TEXT SHOWN below:
Lest it be thought one-of-a-kind experiences are only on tap in Park City, try an Alta Bomb during the typically lively end-of-the day gatherings the Goldminer’s Daughter at the base of Alta’s Wildcat parking lot. It’s a double shot of espresso dropped into a PBR beer and it’s meant to be chugged.

Still, given Utah’s quirky rules around alcohol and the fairly recent adoption of elements of archetypal ski towns in places like Eden, it’s hard to give this one to the Beehive state. Again, Colorado’s ability to offer a wider variety of experiences — from luxury in Aspen to rustic in Crested Butte to the quintessential mountain village of Breckenridge — gives it the edge.

ADVANTAGE: Colorado

Snow Totals

This one, as Tomer pointed out, comes down to pure math. Southern Colorado’s Wolf Creek is on record as having the highest average annual snowfall in the state with about 430 inches per season. By comparison, Alta, which gets the most riches of any Utah ski area, averages about 540 inches per season. That’s about a 20% difference.

It’s not like Alta is an outlier, either. Brighton, Powder Mountain, Snowbird and Solitude all boast at least 500 inches per year on average, according to statistics from Ski Utah.

ADVANTAGE: Utah

Snow Quality

Finally, we’ve reached the best-known and most contentious topic in the Utah-Colorado rivalry. Which resort has the best snow? It pits “Champagne powder,” as trademarked by Colorado’s Steamboat ski area against “The Greatest Snow on Earth,” the slogan emblazoned on many of Utah’s license plates.

Let’s leave this one to the experts.

Tomer, the meteorologist, said both can be pretty amazing and for similar reasons.

Generally, Tomer explained, the best snow doesn’t have much moisture and falls “right side up.” This means the early snow from a storm is formed at warmer temperatures and the last flakes are the driest and coldest, making for perfect, buoyant powder. At both Steamboat and in the Cottonwood Canyons, the air is met with little resistance until it hits the mountains. Then it’s forced to rise quickly, cooling as it goes. Neither area has the highest elevation, but in their cases, that doesn’t matter.

“Wherever you’re at, at whatever elevation, it’s the air temperature that drives the snow density,” Tomer noted. “In other words, the colder the air temperature, the lighter the snow.”
End of TEXT SHOWN.
ASSIGNMENT → Continue the comparison of Utah and Colorado skiing above, starting right after its last sentence.
INFORMATION below:
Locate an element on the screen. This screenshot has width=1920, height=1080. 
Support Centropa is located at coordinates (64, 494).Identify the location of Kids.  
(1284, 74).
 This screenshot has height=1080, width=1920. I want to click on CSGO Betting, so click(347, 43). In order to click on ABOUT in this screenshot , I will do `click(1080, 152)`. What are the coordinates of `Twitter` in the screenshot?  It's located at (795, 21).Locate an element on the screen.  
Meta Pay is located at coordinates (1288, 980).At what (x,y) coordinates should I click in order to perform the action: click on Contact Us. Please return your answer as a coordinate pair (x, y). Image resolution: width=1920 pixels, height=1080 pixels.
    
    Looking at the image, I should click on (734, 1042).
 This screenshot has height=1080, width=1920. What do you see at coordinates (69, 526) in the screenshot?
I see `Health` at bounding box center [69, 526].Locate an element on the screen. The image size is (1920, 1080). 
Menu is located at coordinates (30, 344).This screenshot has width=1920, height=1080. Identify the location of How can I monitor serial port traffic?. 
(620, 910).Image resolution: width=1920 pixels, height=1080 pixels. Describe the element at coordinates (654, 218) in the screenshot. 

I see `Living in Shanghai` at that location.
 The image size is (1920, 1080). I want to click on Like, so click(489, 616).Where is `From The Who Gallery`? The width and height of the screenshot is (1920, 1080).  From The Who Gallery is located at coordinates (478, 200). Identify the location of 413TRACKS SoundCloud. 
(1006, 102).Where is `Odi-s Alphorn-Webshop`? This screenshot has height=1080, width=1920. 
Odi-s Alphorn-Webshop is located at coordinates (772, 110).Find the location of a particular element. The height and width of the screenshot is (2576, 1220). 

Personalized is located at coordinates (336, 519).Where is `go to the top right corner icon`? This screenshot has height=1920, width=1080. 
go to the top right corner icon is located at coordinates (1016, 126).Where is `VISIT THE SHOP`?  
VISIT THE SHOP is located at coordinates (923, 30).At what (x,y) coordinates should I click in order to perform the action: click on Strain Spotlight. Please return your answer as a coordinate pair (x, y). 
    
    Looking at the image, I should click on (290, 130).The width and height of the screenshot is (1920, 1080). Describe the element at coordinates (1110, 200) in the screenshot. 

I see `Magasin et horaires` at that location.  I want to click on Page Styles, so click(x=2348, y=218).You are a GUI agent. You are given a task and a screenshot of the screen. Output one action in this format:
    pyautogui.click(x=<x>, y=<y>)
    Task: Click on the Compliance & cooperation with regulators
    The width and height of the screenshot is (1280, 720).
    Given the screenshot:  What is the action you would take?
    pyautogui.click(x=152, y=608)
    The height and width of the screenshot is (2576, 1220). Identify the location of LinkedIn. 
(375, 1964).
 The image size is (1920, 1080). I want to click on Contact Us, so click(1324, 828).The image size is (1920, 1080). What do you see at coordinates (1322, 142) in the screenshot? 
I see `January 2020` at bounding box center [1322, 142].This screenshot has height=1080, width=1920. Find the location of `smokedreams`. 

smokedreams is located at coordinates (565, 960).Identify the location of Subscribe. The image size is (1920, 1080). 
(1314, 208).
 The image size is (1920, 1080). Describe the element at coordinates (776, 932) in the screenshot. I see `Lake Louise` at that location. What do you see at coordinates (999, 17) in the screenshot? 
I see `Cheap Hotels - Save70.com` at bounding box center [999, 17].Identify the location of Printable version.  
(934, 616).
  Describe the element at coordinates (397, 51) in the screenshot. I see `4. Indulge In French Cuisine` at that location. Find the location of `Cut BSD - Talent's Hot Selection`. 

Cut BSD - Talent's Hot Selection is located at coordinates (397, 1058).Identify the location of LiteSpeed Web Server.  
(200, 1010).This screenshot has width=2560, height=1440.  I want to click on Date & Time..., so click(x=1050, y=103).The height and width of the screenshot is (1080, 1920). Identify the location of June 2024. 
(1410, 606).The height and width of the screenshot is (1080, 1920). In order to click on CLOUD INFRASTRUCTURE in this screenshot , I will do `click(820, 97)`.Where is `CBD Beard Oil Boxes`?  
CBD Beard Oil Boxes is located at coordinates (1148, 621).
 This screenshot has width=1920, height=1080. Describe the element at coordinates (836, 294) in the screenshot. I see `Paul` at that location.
End of INFORMATION.
RESULT OF THE TASK →
Though differences exist, Spellman, who hails from Oregon, said many people probably won’t be able to tell the difference between the two states’ offerings.

“If you’re a beginner [or] intermediate and going from a powder day in Colorado to the next weekend a powder day in Utah, you know, you may not see a huge difference,” he said. “It’s not like going from a first generation iPhone to like an iPhone 14 or something like that. It’s not going to be that big of a leap.”

Those who have more experience with powder and venture off-piste on the regular, though, will appreciate the nuances

“There’s a massive difference,” Amirault said. “[Utah’s snow] is far better.”

ADVANTAGE: Utah

The X Factor

Having outscored Utah 4-3 so far, it would appear Colorado actually is the superior ski state. As in boxing, however, the score doesn’t matter if one of the competitors can deliver a knockout blow. And Utah has a nasty left hook.

It’s called Little Cottonwood Canyon.

No matter how our experts approached this comparison, no matter what conclusions they came to, they agreed on one thing: Few places in the world can compete with that canyon’s combination of snow quality and quantity as well as its caliber of terrain.

Tomer called it “perfectly positioned” and “like a catcher’s mitt” for storms.

Spencer said it has “really perfect, unique conditions for snow.”

“That place is pure magic,” summarized Amirault. “And all Big Cottonwood is is like diet Little Cottonwood Canyon. And all Park City is is diet Big Cottonwood Canyon.”

ADVANTAGE: Utah

Final Word

So there you have it. The winner, clearly is …

Colorado

(Because even if Utah’s better, we’re not telling).